## TASK OBJECTIVE
The answer must be an exact copy of the lines from the top of the listing below through the line with "Given: Click the", with no pictures.

◆ ◆ ◆

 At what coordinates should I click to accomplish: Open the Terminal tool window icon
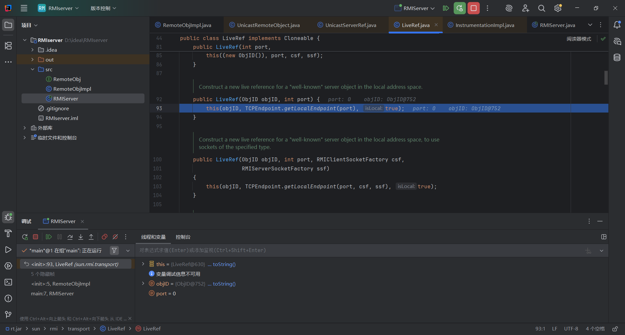pyautogui.click(x=8, y=282)
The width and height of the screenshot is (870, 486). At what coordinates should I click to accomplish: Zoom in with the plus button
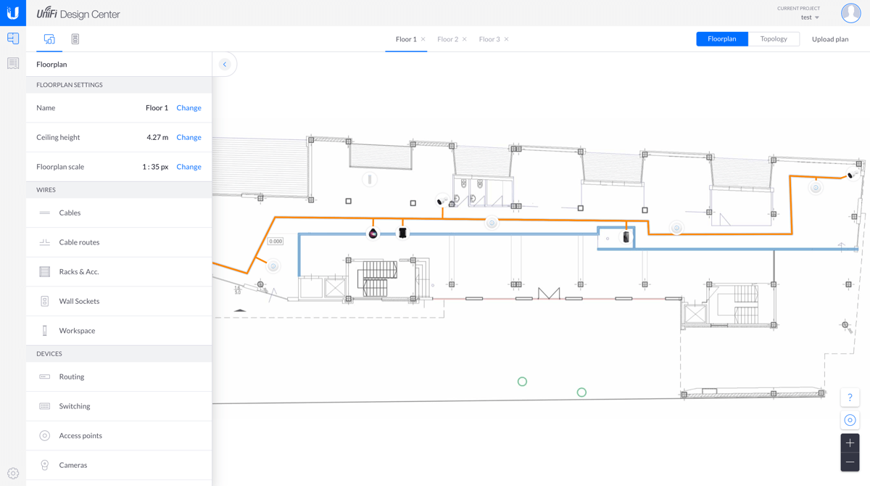[x=850, y=443]
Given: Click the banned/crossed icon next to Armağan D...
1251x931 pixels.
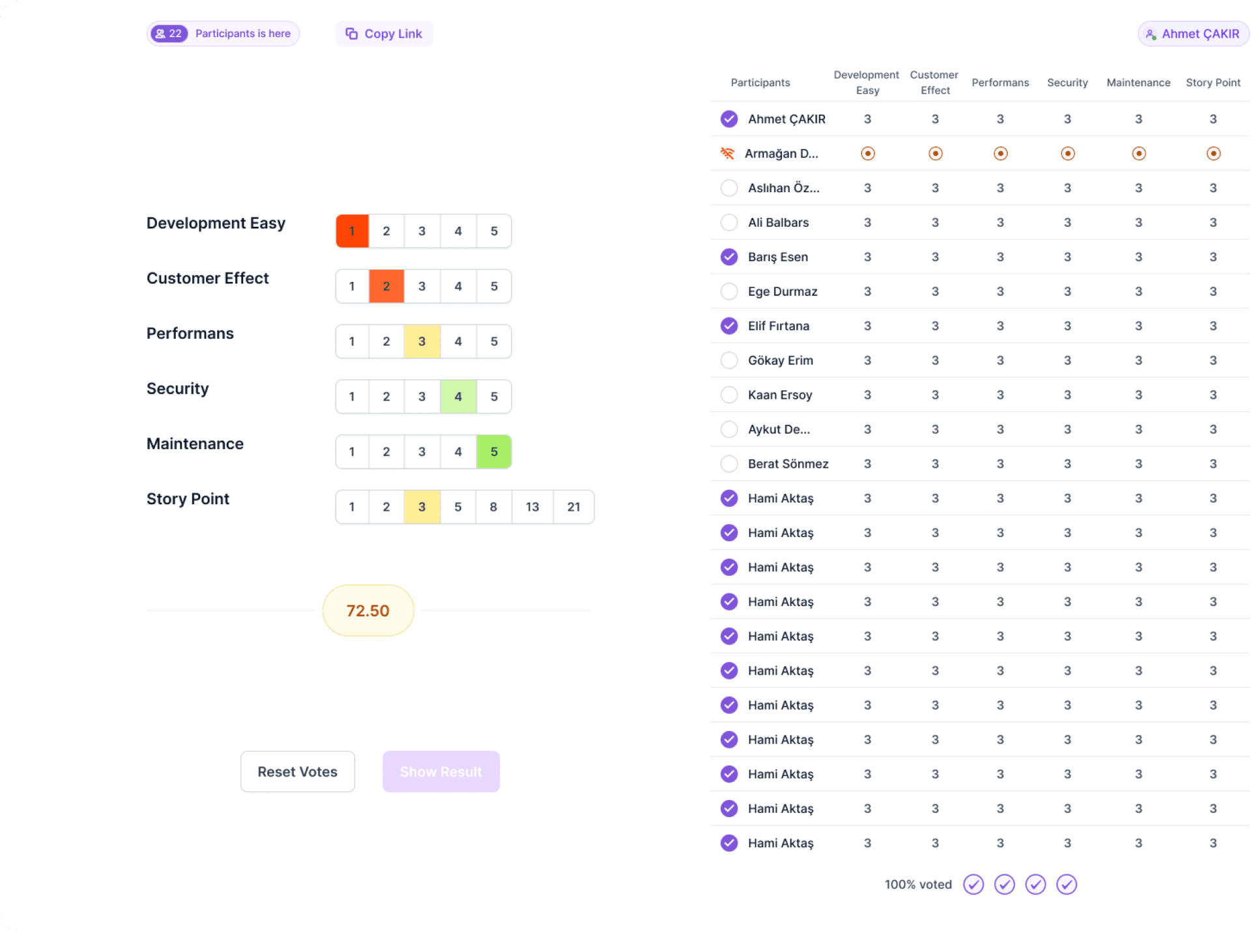Looking at the screenshot, I should point(728,154).
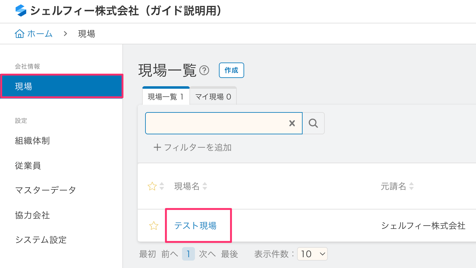Image resolution: width=476 pixels, height=268 pixels.
Task: Go to page 1 in pagination
Action: click(188, 254)
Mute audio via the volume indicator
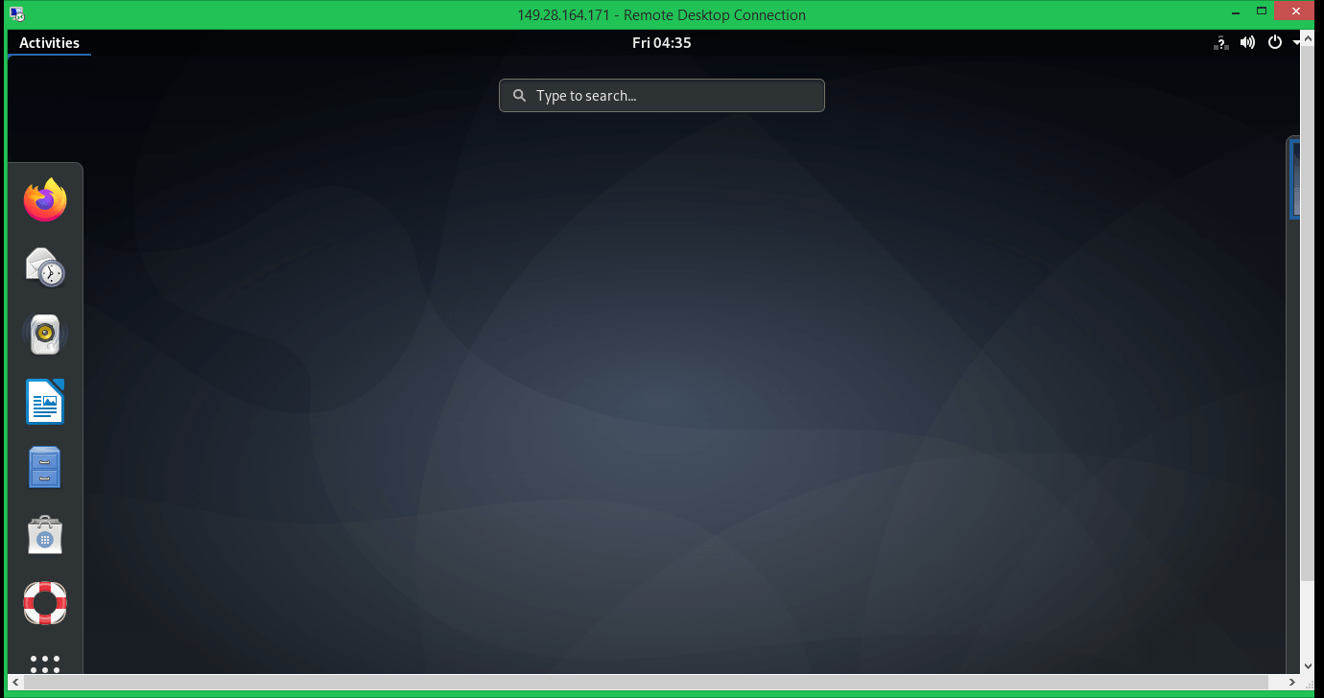The image size is (1324, 698). (1247, 42)
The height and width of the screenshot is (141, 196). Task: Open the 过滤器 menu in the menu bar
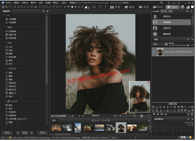point(47,3)
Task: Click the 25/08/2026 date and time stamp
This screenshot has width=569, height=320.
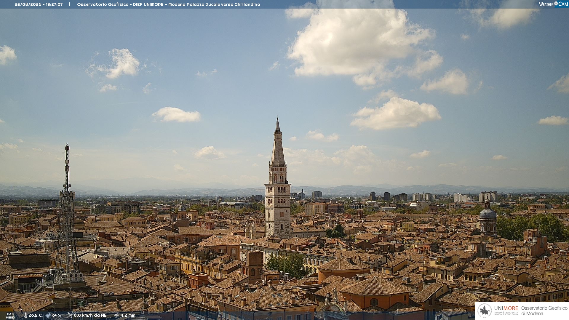Action: point(39,4)
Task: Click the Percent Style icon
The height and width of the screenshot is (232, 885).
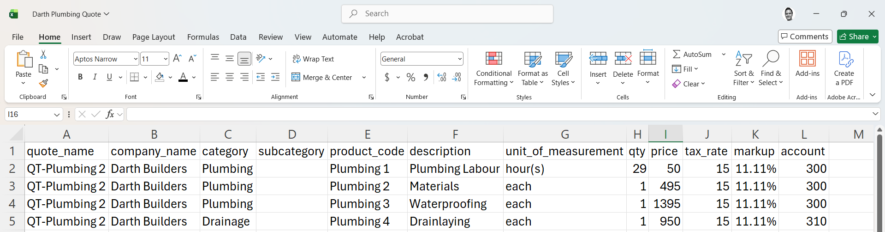Action: [x=410, y=77]
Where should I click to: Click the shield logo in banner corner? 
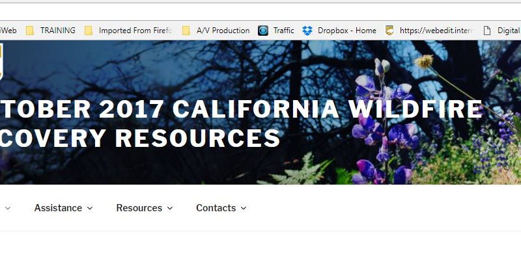1,62
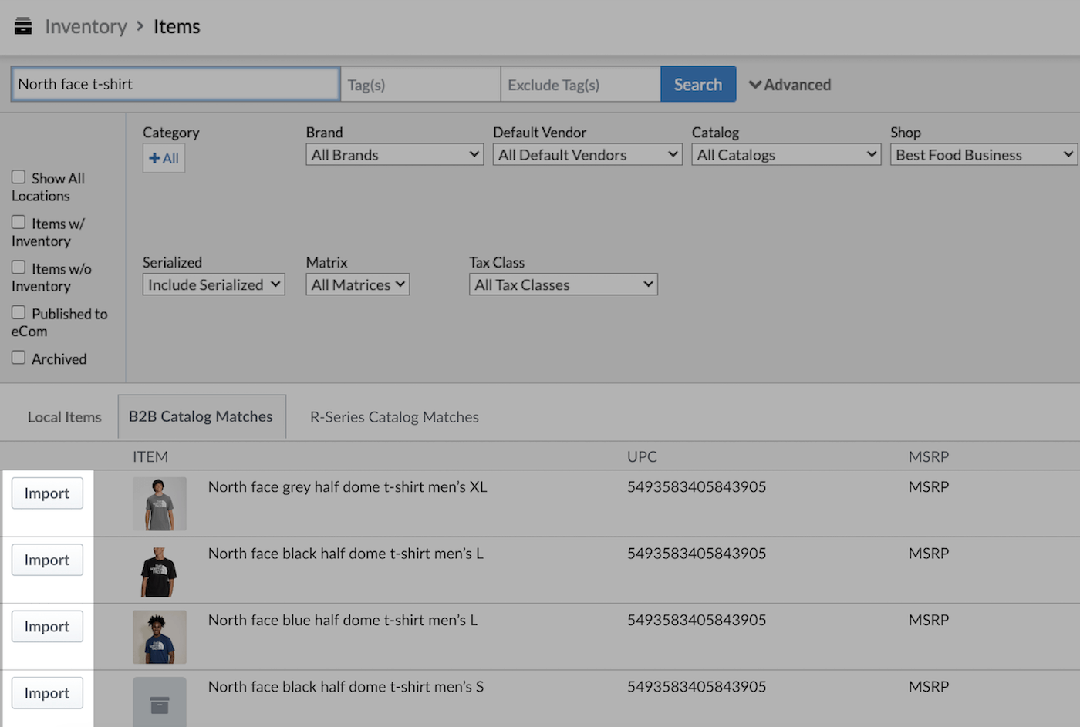Enable the Show All Locations checkbox
Screen dimensions: 1080x727
point(19,177)
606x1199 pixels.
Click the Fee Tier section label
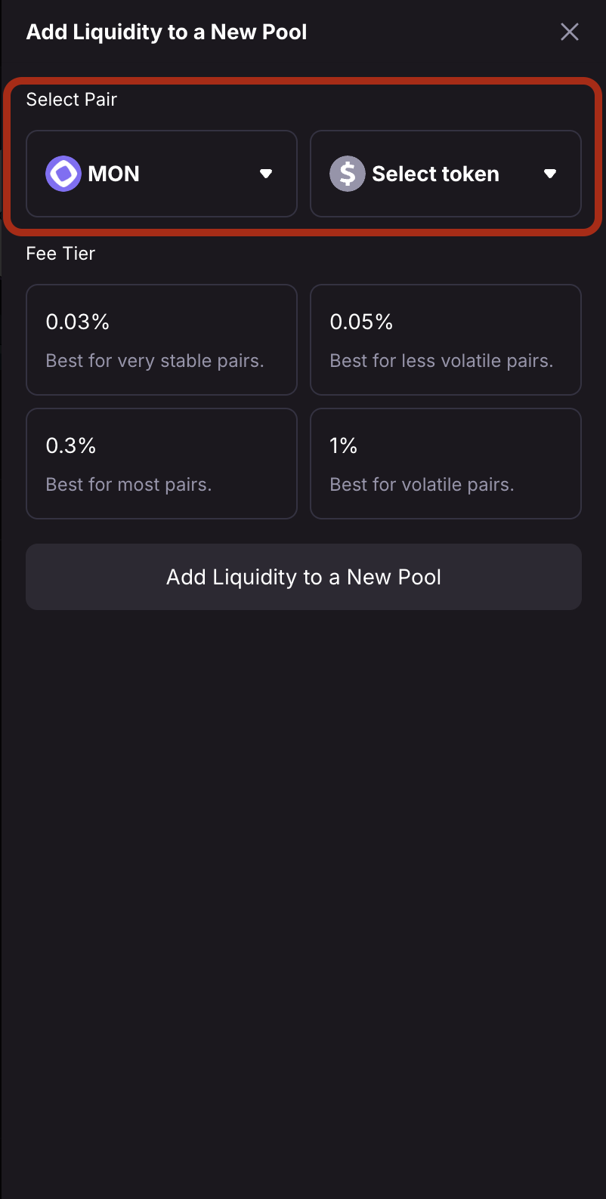(x=60, y=254)
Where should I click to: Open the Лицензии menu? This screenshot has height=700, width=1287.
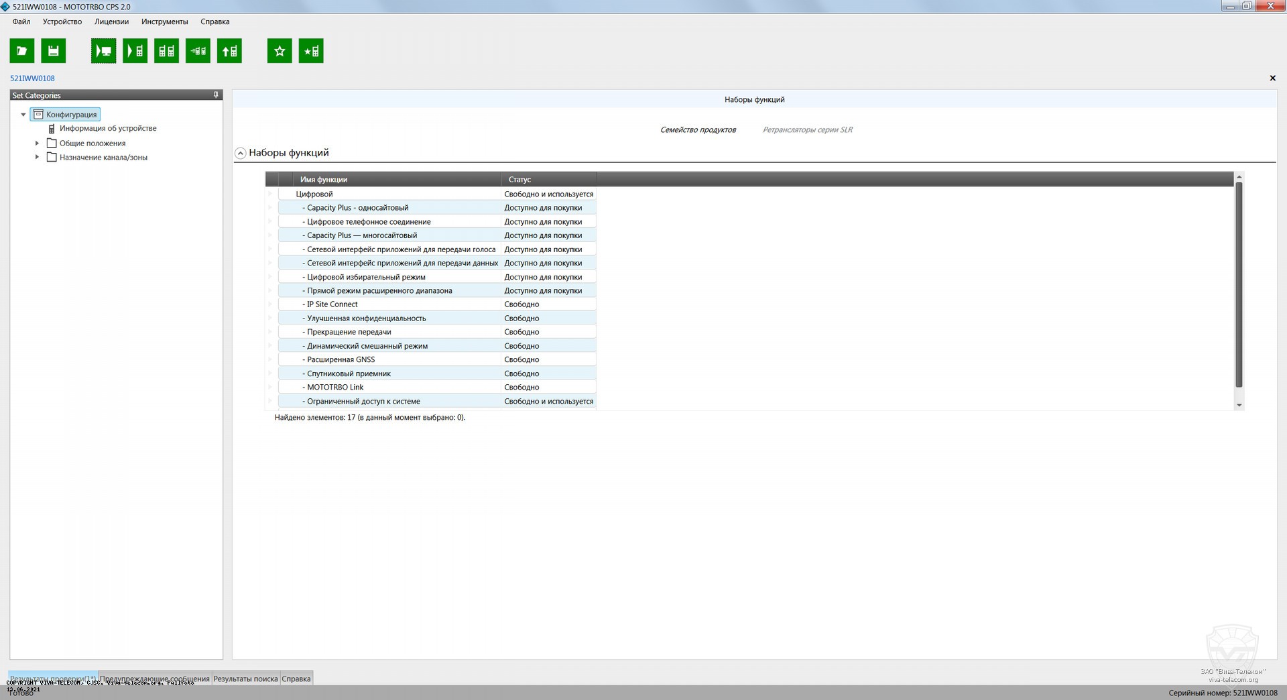pyautogui.click(x=111, y=21)
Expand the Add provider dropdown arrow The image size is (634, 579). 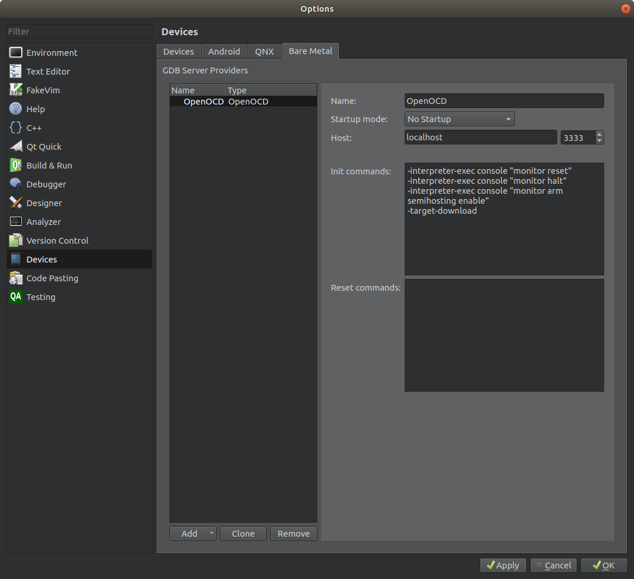click(x=211, y=534)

◆ ◆ ◆

## YOUR SOLUTION
 At what coordinates should I click to accomplish: Open the Terminal tool window icon
pyautogui.click(x=8, y=282)
The width and height of the screenshot is (870, 486). At what coordinates should I click to accomplish: Zoom in with the plus button
[x=850, y=443]
Given: Click the banned/crossed icon next to Armağan D...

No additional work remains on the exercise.